Say what you will about Doom — which may be nothing, it isn’t exactly an underappreciated classic — but at least it made a bold choice. The Super Mario Bros. Movie, an almost impressively generic kiddie movie re-skinned with characters and concepts from one of the most famous video game franchises in the world, might as well have been assembled by a focus group. A movie like this doesn’t need to have personality when it’s familiar, filled with bright colors and frenetic action, and, most importantly, the only children’s fare to arrive in theaters in weeks. The Super Mario Bros. Movie only shows the slightest spark of life when it tries to evoke what it’s like to actually play one of the titles it’s inspired by (something that looks a lot less jarring in animation than it does in live action). Not because those few moments are fan service, but because that’s when the movie has a sense of purpose. There’s some cute side-scrolling action in which Mario (Chris Pratt) and his brother Luigi (Charlie Day) navigate a construction site and tag out at the flagpole next to a conveniently castle-themed fast food restaurant on the other side. There are two kart racing sequences, one consisting of a chaotic dash along the wooden tracks running through a jungle and the other a junior Fury Road skirmish high above the ocean on multicolored beams of light that loop vertiginously through the sky.

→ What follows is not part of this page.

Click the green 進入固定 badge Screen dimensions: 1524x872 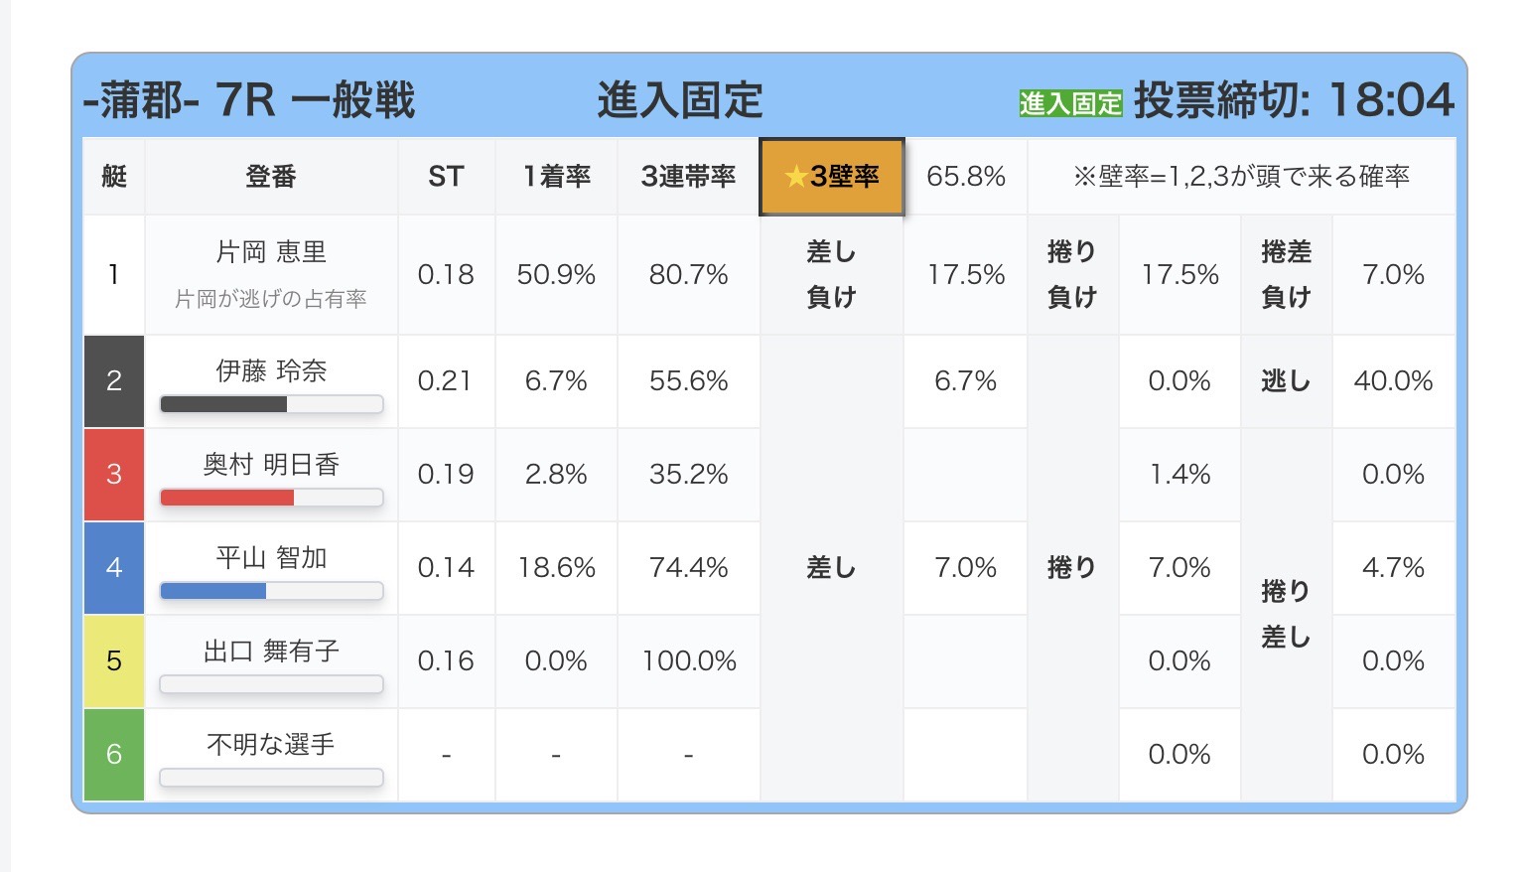(x=1069, y=103)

Then there’s the buoyant scene where Mario, having gone through various pratfall-laden lessons in using power-ups, finally bounds and flies his way through the Mushroom Kingdom landscape to save the day. Of course, Mario has to save the day, because The Super Mario Bros. Movie has 92 minutes to fill and these gameplay bits only take up a fraction of that. A movie needs to be about something, I guess, or at least it can’t be an hour and a half of Mario and company zipping across Rainbow Road with various minions in pursuit. But this particular movie does such a desultory job of assembling all its iconography into something resembling a story that it’s borderline insulting. Mario, who’s introduced living at home and struggling to get the nascent plumbing business he started with Luigi off the ground, is an underdog because… I don’t know, his dad isn’t supportive enough or he’s short or something. Luigi is hastily designated a coward, though he has no qualms about throwing everything into a local commercial in which the siblings are accented superheroes.
When the brothers get separated and sucked through a mysterious pipe into a magical kingdom filled with mushroom, turtles, and whatever Shy Guys are, Mario meets Princess Peach (Anya Taylor-Joy), a winsome blonde whose main quality is being so good at everything that it’s never clear why she needs to train this stubby newcomer who comes crashing into her life, insisting he needs to rescue his missing brother. Luigi, meanwhile, ends up in the clutches of the lovesick Koopa king Bowser, who’s embarked on a campaign of invasion and destruction in a misguided attempt to woo Peach. Jack Black, who voices the burly villain, generates a few laughs through sheer force of will with a musical interlude, though even that bit gets stretched thin. Keegan-Michael Key voices the fast-talking Toad, and Seth Rogen is Donkey Kong, though the names in the credits that really matter are directors Aaron Horvath and Michael Jelenic, who made the Teen Titans Go! series and its own subsequent big screen spinoff, but who show not a trace of that subversive wit here. It’s all dispiritingly rote, aside from bursts of weird vitality whenever the film veers into action out of the games. The act of adaptation is not the problem here. It’s that the only movie everyone involved came up with is a bad one.